● WHAT THE EXERCISE ASKS: Report every line below that has the string "heading" in it.

● EXCERPTED DATA:
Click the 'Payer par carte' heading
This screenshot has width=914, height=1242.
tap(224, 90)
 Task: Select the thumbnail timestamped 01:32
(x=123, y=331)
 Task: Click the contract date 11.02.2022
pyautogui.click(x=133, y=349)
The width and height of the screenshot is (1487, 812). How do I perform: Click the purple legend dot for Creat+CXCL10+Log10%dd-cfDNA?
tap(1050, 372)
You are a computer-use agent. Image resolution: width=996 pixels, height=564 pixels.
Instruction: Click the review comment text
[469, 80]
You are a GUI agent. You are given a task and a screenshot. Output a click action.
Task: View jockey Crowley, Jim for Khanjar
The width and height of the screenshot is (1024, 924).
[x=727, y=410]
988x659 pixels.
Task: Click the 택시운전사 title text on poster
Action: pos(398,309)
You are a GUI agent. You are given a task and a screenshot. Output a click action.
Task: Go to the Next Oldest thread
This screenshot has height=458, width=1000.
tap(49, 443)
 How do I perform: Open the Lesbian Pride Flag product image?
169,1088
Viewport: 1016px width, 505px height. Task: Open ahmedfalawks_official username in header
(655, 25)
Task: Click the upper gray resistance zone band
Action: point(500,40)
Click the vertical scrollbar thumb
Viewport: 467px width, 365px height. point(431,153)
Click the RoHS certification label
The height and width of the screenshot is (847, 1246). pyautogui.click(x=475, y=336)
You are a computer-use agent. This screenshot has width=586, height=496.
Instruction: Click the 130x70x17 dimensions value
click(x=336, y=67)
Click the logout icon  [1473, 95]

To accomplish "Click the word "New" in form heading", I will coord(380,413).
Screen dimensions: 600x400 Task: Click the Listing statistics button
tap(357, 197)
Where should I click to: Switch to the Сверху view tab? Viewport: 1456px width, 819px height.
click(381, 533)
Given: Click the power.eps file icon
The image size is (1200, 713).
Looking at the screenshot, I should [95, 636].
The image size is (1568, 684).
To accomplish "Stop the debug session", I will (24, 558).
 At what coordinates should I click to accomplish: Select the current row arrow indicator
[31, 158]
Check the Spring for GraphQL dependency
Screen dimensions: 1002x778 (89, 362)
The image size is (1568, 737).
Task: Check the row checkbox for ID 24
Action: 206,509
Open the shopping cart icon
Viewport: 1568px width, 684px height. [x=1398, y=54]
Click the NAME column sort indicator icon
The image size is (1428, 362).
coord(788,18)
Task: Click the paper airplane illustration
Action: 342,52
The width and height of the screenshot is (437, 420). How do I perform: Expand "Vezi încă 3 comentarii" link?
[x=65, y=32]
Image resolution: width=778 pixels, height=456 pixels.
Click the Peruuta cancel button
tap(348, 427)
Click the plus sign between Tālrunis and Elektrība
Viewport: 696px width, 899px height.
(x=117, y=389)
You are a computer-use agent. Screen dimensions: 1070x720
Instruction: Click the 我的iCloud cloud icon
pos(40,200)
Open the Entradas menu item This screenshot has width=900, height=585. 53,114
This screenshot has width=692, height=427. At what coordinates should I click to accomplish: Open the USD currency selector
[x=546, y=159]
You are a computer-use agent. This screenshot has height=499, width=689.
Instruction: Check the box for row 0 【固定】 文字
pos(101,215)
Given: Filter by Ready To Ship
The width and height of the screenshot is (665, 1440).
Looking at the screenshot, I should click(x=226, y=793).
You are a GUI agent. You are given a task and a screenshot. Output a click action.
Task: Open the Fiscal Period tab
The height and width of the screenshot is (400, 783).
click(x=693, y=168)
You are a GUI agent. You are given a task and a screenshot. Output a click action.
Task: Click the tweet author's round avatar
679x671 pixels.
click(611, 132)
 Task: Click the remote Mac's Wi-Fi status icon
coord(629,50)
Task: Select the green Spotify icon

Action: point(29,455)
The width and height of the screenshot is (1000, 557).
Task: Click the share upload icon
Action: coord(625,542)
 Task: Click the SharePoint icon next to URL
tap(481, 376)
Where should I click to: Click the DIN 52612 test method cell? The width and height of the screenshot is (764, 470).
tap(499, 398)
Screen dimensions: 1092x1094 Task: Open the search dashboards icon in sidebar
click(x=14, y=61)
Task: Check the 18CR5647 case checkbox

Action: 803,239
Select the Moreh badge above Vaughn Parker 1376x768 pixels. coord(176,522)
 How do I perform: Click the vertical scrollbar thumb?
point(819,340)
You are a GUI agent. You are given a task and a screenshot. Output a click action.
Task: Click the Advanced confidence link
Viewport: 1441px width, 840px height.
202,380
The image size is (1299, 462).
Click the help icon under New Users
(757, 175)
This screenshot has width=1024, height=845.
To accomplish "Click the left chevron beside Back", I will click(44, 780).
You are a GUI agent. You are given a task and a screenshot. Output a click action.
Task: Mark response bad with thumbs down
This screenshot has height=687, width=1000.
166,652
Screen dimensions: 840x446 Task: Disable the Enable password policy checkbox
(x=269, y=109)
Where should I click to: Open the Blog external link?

● WRITTEN SOLUTION:
Click the 'Payer par carte' heading
To accomplish "Click the word "New" in form heading", I will coord(380,413).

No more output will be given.